Today the world is dealing with the crisis of the Ebola disease. This is likely the largest outbreak in history for this particular disease. If an epidemic affects a whole country or spreads over the world, it is called a pandemic. Ebola is not yet a pandemic, but the potential does exist.
While it is necessary to take wise precautions in areas affected and those who deal with patients, we need to understand a historical perspective on diseases.

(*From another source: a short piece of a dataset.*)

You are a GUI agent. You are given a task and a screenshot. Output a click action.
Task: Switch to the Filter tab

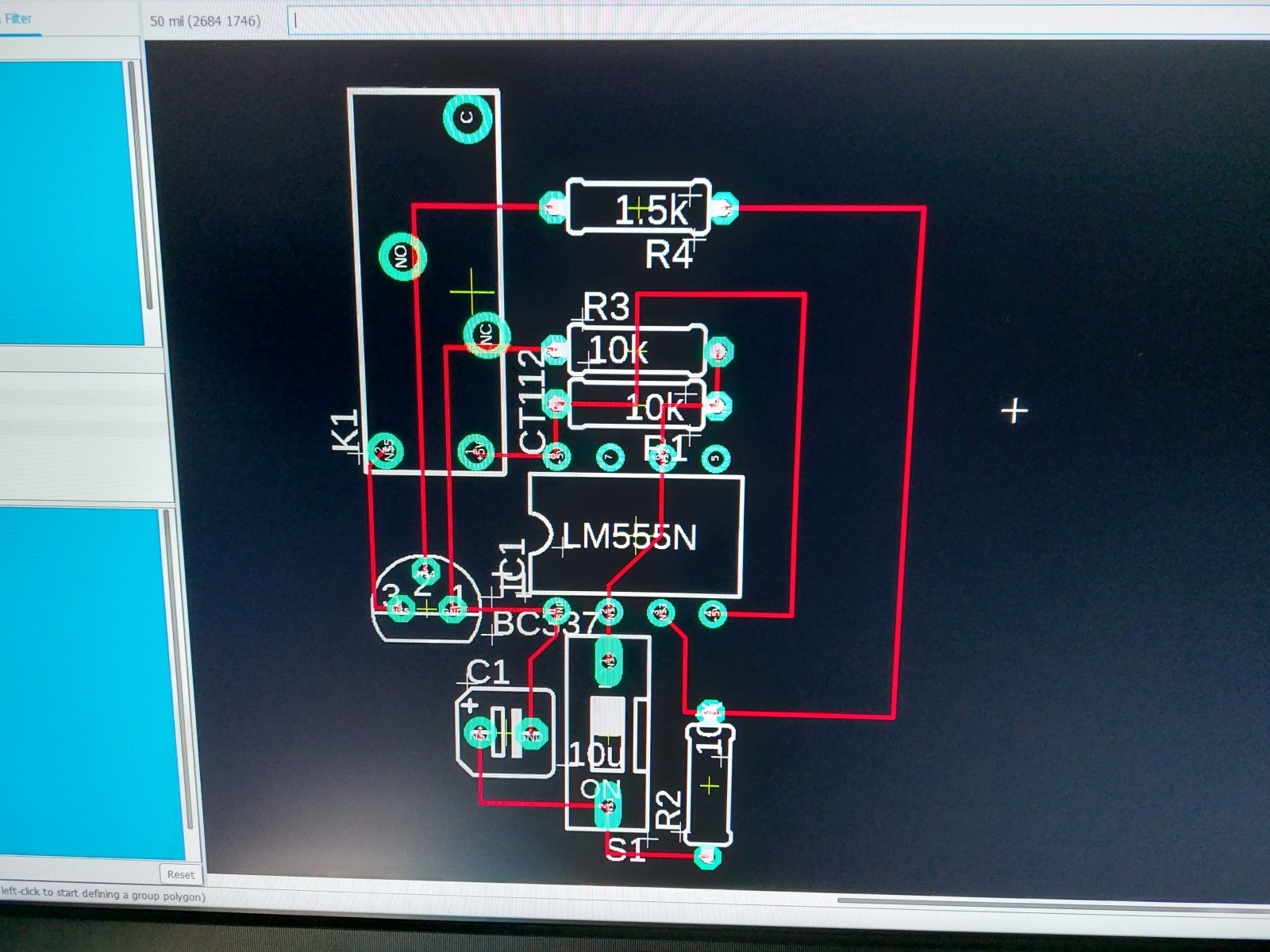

· 541-542 AD – 100,000,000 died from Plague of Justinian
· 1346-1350 AD – 50,000,000 died from Black Plague
· 1969 to present – 39,000,000 died from AIDS/HIV
· 1918-1920 – 20,000,000 died from Influenza
· 1894-1903 – 10,000,000 Modern Plague
· 1957-1958 – 2,000,000 Asian Flu
· 1968-1969 – 1,000,000 Hong Kong Flu
· 2009 – 284,000 Swine Flu
· 2002-2003 – 774 SARS[i]
While this is just a small list of killer diseases in history, we can see that human history has been unable to eradicate sicknesses that kill. Every generation has had its theories and science to try and prevent the spread. In many cases, we are able to protect and prevent. But, new ones appear in time.
The history of civilization is also a history of disease. Every generation lives with the fear of death from unseen biological enemies. We are able to eliminate some diseases, but we are not able to eliminate the fear of death.